Can this really be the first Amandaland Christmas special? Surely it’s the third, or 13th. Wasn’t Felicity Kendal in one, tutting? Didn’t David Jason turn up in another with a subplot about plumbing tucked under his arm, and everyone complained about the size of his turducken?
It has been around for less than a year, yet the wildly popular Motherland spin-off feels as if it has been with us for ever, so timeless are the characters. But, yes, this is indeed the first Christmas we will be spending chez Amanda (Lucy Punch), grasping show-poodle and self-ordained “Queen of SoHa” (south Harlesden). Or rather, chez Aunt Joan (a sublime turn from Jennifer Saunders), to whose dilapidated rural mansion Amanda journeys in the hope of recreating the “simpler” Christmases of her youth.
So it’s all off to Cirencester in neighbour Mal (Samuel Anderson)’s van. (The taxi, naturally, never showed up, thus reminding us of the first commandment of the Christmas comedy special: thou shalt not expect too much from the transportation sector.) Among those chivvied along by the determined-to-be-jolly-at-all-costs Amanda are her eye-rolling children, Georgie (Miley Locke) and Manus (Alexander Shaw); her icy mother, Felicity (Joanna Lumley); and her hapless best friend/dogsbody Anne (Philippa Dunne), whose flight home to Dublin has been cancelled. Anne enters into the festive spirit by blubbing profusely and telling everyone she wishes she was with her family. If Amanda is the selfie-ready #star in this tinselly tableau, Anne represents the donkey. The infant Jesus, meanwhile, is played by a pavlova and swaddled in Tupperware, in accordance with the scriptures. The pavlova – a gift for Aunt Joan – must be kept upright at all times, warns Amanda, lest “the compote breaches the meringue”.
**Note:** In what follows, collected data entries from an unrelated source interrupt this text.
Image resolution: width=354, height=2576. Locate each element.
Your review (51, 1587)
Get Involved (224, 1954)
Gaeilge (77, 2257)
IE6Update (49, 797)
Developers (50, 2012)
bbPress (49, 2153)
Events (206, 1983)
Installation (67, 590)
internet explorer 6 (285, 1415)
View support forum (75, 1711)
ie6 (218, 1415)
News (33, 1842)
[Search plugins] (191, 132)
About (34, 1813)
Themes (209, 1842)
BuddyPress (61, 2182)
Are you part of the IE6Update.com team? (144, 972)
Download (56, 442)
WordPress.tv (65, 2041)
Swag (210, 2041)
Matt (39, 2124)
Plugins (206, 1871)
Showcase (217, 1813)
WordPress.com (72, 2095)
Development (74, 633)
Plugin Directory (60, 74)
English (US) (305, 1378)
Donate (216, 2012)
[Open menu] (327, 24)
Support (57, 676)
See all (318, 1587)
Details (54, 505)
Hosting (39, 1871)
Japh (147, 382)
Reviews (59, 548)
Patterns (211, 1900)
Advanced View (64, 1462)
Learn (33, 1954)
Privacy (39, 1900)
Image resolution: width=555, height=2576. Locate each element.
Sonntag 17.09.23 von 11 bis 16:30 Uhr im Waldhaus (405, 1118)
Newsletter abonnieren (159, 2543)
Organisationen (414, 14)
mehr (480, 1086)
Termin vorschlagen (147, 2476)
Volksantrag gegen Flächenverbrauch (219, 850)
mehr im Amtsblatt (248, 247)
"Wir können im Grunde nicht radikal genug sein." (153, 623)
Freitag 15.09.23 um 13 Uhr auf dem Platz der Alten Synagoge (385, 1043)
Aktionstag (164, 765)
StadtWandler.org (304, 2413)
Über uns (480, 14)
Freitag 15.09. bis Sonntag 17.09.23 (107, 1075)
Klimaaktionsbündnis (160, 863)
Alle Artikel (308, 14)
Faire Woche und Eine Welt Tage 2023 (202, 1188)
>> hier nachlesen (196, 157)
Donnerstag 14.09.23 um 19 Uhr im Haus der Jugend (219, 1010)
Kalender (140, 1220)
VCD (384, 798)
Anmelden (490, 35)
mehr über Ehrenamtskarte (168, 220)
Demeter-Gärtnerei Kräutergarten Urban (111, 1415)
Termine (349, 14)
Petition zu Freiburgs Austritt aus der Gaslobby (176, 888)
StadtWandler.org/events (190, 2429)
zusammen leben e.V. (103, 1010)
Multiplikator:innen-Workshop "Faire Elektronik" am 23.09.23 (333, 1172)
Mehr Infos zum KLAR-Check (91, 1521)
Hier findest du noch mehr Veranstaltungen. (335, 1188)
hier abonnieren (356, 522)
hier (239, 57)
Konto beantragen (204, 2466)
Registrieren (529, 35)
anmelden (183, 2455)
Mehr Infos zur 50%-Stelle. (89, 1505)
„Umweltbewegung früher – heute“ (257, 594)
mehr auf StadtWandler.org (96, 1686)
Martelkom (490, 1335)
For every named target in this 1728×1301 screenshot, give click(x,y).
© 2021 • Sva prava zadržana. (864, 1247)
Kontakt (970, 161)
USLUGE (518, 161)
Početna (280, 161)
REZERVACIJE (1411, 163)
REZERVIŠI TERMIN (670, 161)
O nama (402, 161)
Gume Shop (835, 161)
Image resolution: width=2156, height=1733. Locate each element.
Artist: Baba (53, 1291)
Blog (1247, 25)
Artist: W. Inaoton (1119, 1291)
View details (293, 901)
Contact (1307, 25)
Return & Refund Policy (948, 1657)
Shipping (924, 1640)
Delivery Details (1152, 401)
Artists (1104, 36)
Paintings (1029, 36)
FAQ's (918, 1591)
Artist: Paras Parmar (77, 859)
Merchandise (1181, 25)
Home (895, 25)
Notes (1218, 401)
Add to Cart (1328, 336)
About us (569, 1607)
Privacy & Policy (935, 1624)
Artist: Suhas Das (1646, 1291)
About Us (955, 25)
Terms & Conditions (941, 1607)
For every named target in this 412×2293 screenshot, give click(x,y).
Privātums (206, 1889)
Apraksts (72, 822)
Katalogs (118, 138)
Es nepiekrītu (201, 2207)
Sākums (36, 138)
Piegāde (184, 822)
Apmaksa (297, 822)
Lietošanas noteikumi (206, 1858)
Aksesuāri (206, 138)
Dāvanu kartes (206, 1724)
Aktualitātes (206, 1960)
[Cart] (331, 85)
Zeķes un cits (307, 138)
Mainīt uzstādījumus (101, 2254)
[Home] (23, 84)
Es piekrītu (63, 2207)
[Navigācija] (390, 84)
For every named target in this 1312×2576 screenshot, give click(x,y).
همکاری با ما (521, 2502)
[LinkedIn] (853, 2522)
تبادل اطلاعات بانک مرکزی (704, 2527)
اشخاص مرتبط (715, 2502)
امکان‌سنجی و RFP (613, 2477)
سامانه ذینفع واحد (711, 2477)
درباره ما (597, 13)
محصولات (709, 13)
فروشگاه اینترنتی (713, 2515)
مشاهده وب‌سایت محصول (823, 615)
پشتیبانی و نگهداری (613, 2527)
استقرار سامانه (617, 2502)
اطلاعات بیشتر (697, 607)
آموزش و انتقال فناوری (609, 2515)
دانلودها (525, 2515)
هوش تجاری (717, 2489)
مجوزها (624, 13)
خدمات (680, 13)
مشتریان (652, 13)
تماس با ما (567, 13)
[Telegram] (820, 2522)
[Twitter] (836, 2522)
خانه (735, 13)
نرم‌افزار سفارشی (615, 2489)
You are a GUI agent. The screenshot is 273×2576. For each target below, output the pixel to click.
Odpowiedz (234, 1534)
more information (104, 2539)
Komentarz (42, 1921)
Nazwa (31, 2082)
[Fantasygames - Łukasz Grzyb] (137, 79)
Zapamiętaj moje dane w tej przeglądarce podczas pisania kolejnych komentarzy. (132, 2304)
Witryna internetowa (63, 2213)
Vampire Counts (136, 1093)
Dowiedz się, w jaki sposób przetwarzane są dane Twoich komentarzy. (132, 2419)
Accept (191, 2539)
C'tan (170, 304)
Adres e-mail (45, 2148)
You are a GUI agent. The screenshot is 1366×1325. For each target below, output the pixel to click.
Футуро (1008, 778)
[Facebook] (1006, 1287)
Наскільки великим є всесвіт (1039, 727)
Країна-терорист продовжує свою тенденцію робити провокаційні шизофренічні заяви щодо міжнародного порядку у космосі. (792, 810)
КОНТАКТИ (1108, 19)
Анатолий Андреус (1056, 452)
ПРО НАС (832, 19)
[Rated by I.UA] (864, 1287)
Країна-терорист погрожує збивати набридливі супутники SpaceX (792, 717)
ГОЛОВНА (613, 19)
The tone – faint desperation larded with a profound sense of unease – thus established, we prepare for an afternoon of merriment at Aunt Joan’s vast manor (“It’s only 11 acres and a ha-ha,” sniffs Felicity). And here she is, a vision of tumbledown eccentricity in padded gilet and bloodied apron (“You’ve caught me mid-giblets!”). Within seconds Joan is manically mustering the troops, distributing canapes and port, her novelty bauble earrings swinging like wrecking balls.
Amanda, meanwhile, is determined to recreate a favourite photograph – in which, as a teenager, she squished herself joyously between her aunt and mother – as they all say cheese over a pavlova the size of a pantomime cow. “It’ll be super-cute,” she trills, attempting to shoo everyone into position. Alas, this proves impossible. Everyone is distracted by the fact that the dog has made off with the trout paté.
Poor Amanda. Nobody cares about her enormous pavlova. This is the great, bittersweet joy of Amandaland – the vanity always comes with a side order of sadness. Amanda’s snobbishness, her self-delusion and her desperate need to make everything #adorbs has never really been about social standing, Insta-likes or TikTok-whatnots. It’s about filling the unfillable void caused by her mother’s lifelong indifference. In this, Sharon Horgan, Helen Serafinowicz, Barunka O’Shaughnessy, Laurence Rickard and Holly Walsh have created one of the great 21st-century tragedies.
To paraphrase Tolstoy (festive!): all happy families are alike; Amanda’s family is mad as a bag of tights. And so, back in Cirencester, Felicity continues to moan about Joan’s frantic positivity, Joan and Amanda continue to pretend that everything is a bed of Cadbury Roses, and Mal finds a secret stash of photographs of a young Felicity doing something unspeakable. (I’m not allowed to say any more about the latter because it’ll apparently spoil everyone’s stollen, but suffice to say it involves a series of very stupid misunderstandings and is very funny indeed.)
It’s not a perfect Christmas special: the plot feels a bit thrown together, the climactic homily is underpowered and the soundtrack is so frenetically flute-y that I kept worrying Jethro Tull would spring out from behind the privet hedge and hey-nonny me into the ha-ha.
But enough grinching. It’s Christmas, Jennifer Saunders is back on screen with Joanna Lumley and Amanda finally gets to recreate her childhood photo with a pavlova that isn’t really a pavlova at all, we realise, but a beautifully baked metaphor for family forgiveness. God bless us, every one!
• Amandaland Christmas Special aired on BBC One and is on iPlayer now.